* [Problem to work on]
Except for the images, repeat the entries below word for word.

Start of Material for this task

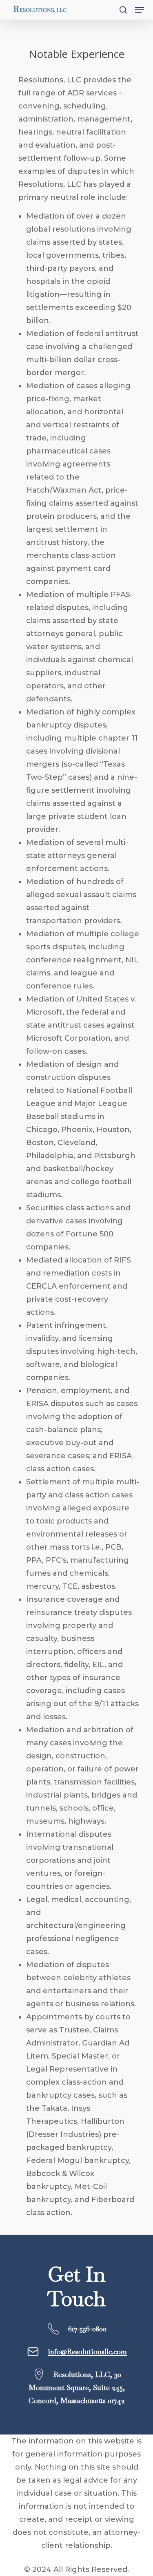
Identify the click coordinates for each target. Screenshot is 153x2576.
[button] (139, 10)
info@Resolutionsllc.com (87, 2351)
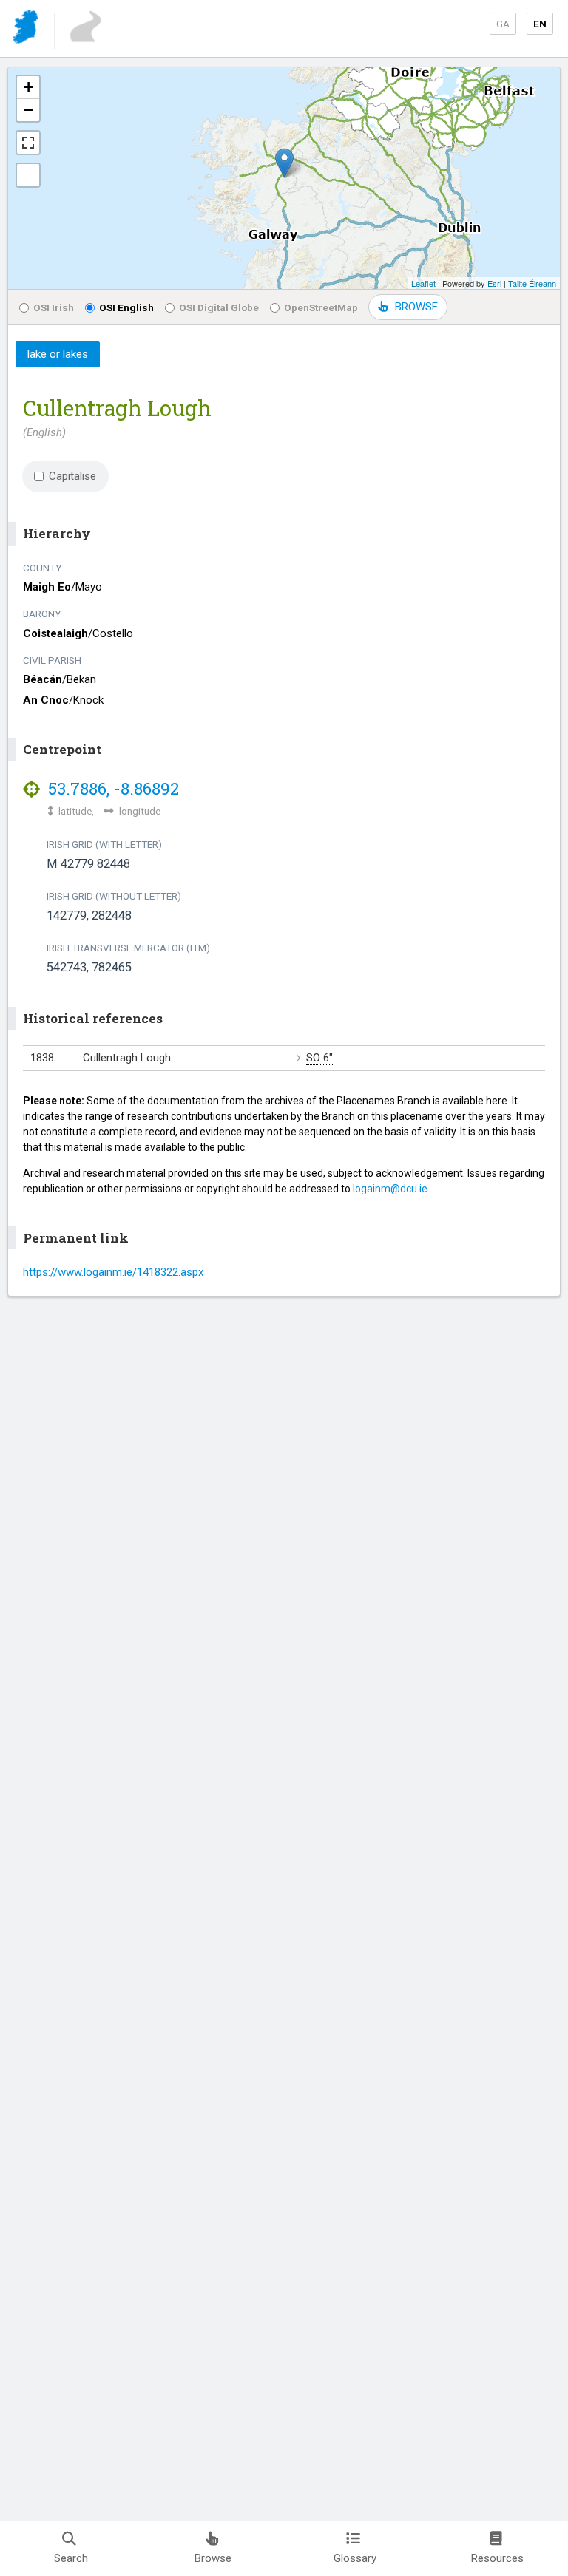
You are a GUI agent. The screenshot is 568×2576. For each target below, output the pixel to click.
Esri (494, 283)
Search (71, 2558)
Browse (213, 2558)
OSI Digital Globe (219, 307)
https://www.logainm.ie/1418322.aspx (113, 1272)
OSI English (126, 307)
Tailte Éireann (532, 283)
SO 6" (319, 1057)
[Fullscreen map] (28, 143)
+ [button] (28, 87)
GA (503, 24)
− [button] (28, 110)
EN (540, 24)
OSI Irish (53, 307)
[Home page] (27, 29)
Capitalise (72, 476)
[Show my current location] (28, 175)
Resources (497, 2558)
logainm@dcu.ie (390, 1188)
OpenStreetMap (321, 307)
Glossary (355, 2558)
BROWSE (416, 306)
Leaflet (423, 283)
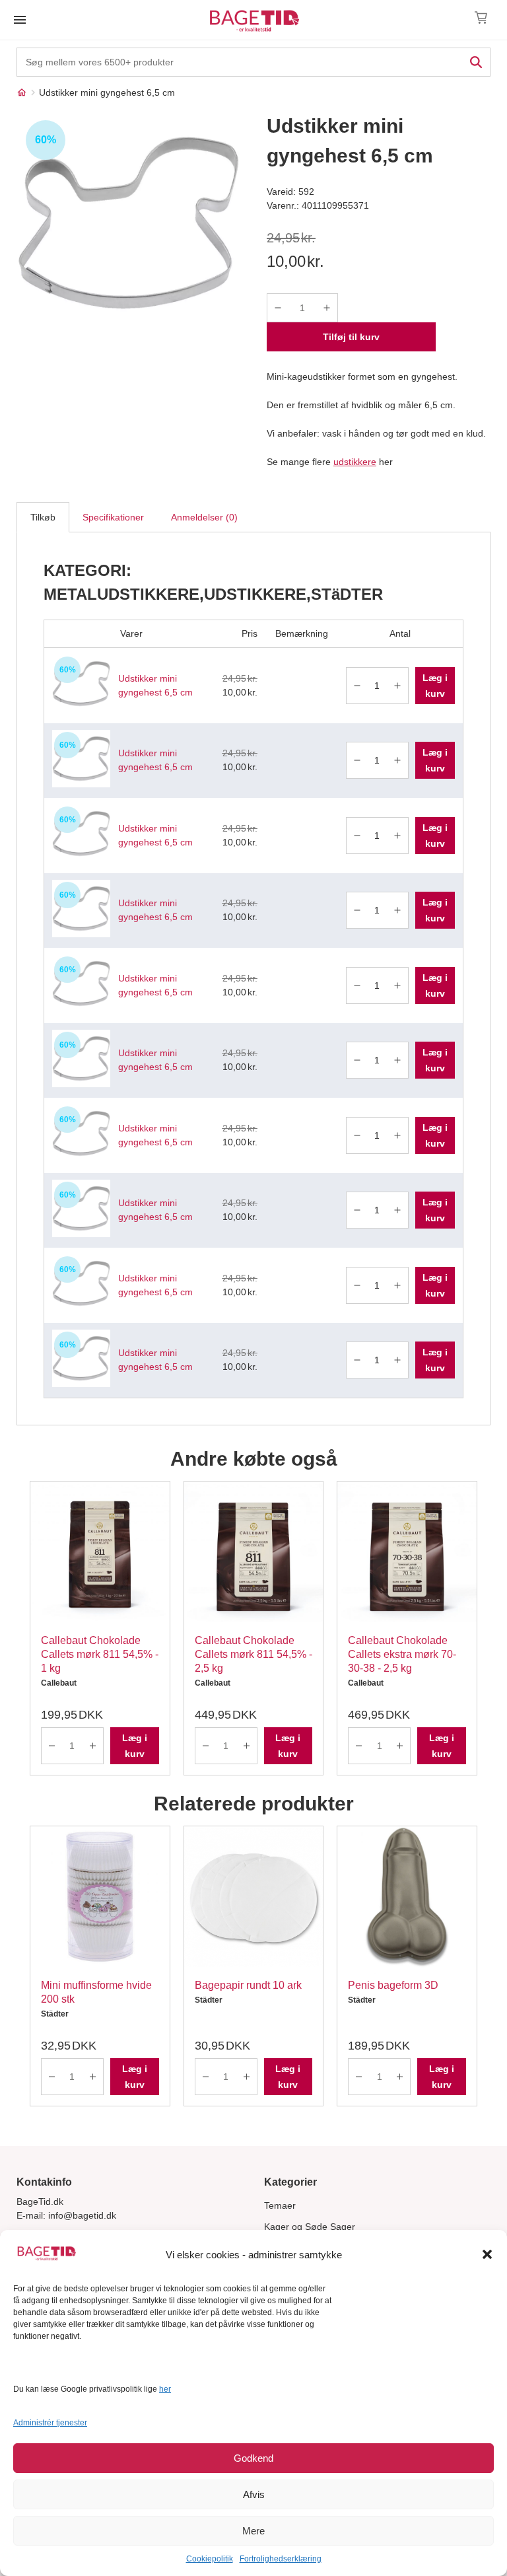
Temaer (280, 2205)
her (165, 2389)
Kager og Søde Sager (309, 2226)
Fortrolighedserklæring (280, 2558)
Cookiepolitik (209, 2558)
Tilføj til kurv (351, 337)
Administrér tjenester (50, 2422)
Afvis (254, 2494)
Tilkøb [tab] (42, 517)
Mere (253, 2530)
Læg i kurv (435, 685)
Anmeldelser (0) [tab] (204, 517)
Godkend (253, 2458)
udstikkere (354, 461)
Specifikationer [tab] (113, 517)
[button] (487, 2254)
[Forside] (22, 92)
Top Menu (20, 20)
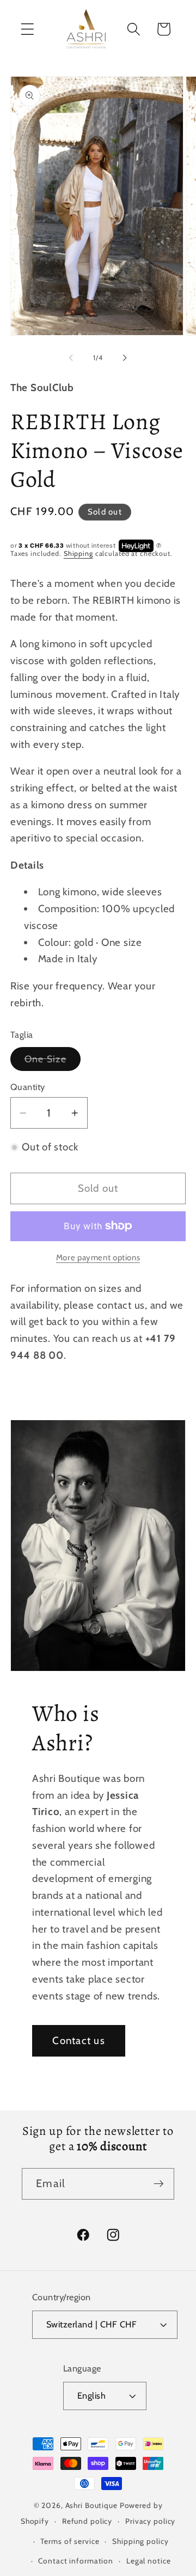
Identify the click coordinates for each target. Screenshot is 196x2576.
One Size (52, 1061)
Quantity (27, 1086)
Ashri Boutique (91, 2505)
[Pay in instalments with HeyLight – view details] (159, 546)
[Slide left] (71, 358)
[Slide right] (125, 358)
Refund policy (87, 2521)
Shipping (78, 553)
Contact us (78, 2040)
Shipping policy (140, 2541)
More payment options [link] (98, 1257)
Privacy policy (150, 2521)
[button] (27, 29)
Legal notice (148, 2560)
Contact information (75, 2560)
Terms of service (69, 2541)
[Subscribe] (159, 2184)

End of Material for this task

* [Your solution]
Identify the click coordinates for each target. Screenshot is 153x2576.
[button] (139, 10)
info@Resolutionsllc.com (87, 2351)
You are a GUI agent. The screenshot is 568×2576. For each target below, output the pixel to click.
Esri (494, 283)
Search (71, 2558)
Browse (213, 2558)
OSI Digital Globe (219, 307)
https://www.logainm.ie/1418322.aspx (113, 1272)
OSI English (126, 307)
Tailte Éireann (532, 283)
SO 6" (319, 1057)
[Fullscreen map] (28, 143)
+ [button] (28, 87)
GA (503, 24)
− [button] (28, 110)
EN (540, 24)
OSI Irish (53, 307)
[Home page] (27, 29)
Capitalise (72, 476)
[Show my current location] (28, 175)
Resources (497, 2558)
logainm@dcu.ie (390, 1188)
OpenStreetMap (321, 307)
Glossary (355, 2558)
BROWSE (416, 306)
Leaflet (423, 283)
Temaer (280, 2205)
her (165, 2389)
Kager og Søde Sager (309, 2226)
Fortrolighedserklæring (280, 2558)
Cookiepolitik (209, 2558)
Tilføj til kurv (351, 337)
Administrér tjenester (50, 2422)
Afvis (254, 2494)
Tilkøb [tab] (42, 517)
Mere (253, 2530)
Læg i kurv (435, 685)
Anmeldelser (0) [tab] (204, 517)
Godkend (253, 2458)
udstikkere (354, 461)
Specifikationer [tab] (113, 517)
[button] (487, 2254)
[Forside] (22, 92)
Top Menu (20, 20)
Identify the click coordinates for each target. Screenshot is 196x2576.
One Size (52, 1061)
Quantity (27, 1086)
Ashri Boutique (91, 2505)
[Pay in instalments with HeyLight – view details] (159, 546)
[Slide left] (71, 358)
[Slide right] (125, 358)
Refund policy (87, 2521)
Shipping (78, 553)
Contact us (78, 2040)
Shipping policy (140, 2541)
More payment options [link] (98, 1257)
Privacy policy (150, 2521)
[button] (27, 29)
Legal notice (148, 2560)
Contact information (75, 2560)
Terms of service (69, 2541)
[Subscribe] (159, 2184)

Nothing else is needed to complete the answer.